:: EXTRACTED DATA ::

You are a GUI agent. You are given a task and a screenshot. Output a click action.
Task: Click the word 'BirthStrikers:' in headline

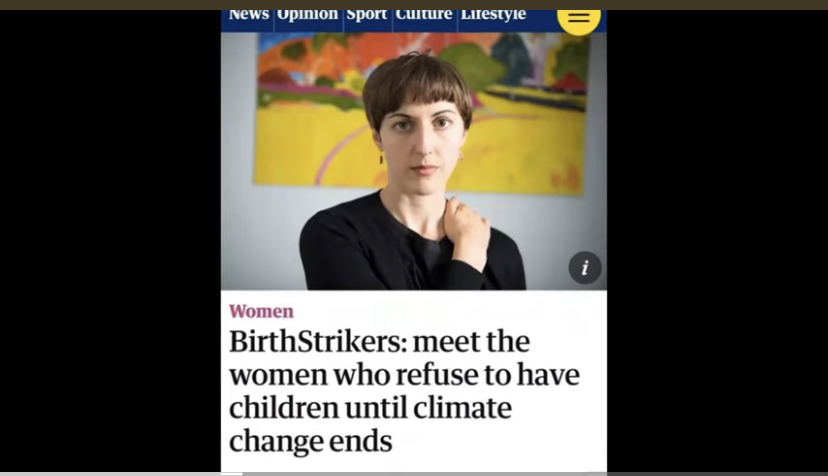(318, 342)
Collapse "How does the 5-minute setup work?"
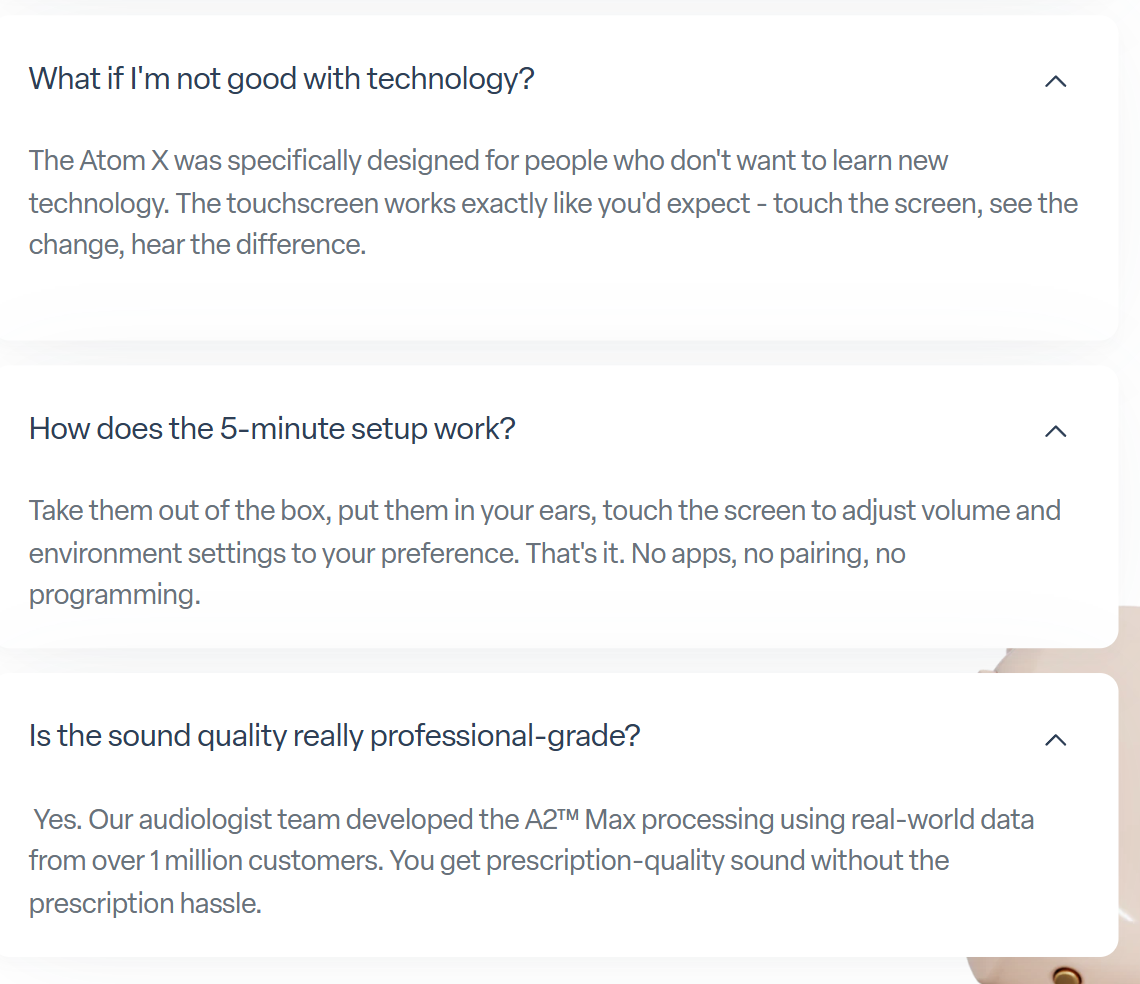Viewport: 1140px width, 984px height. point(272,429)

:::

Output the records above exactly as written, but leave out the pictures.

> _ANSWER TO THIS PROBLEM_:
You are a GUI agent. You are given a task and a screenshot. Output a click action.
Task: Click the word 'BirthStrikers:' in headline

(318, 342)
Collapse "How does the 5-minute setup work?"
Viewport: 1140px width, 984px height. point(272,429)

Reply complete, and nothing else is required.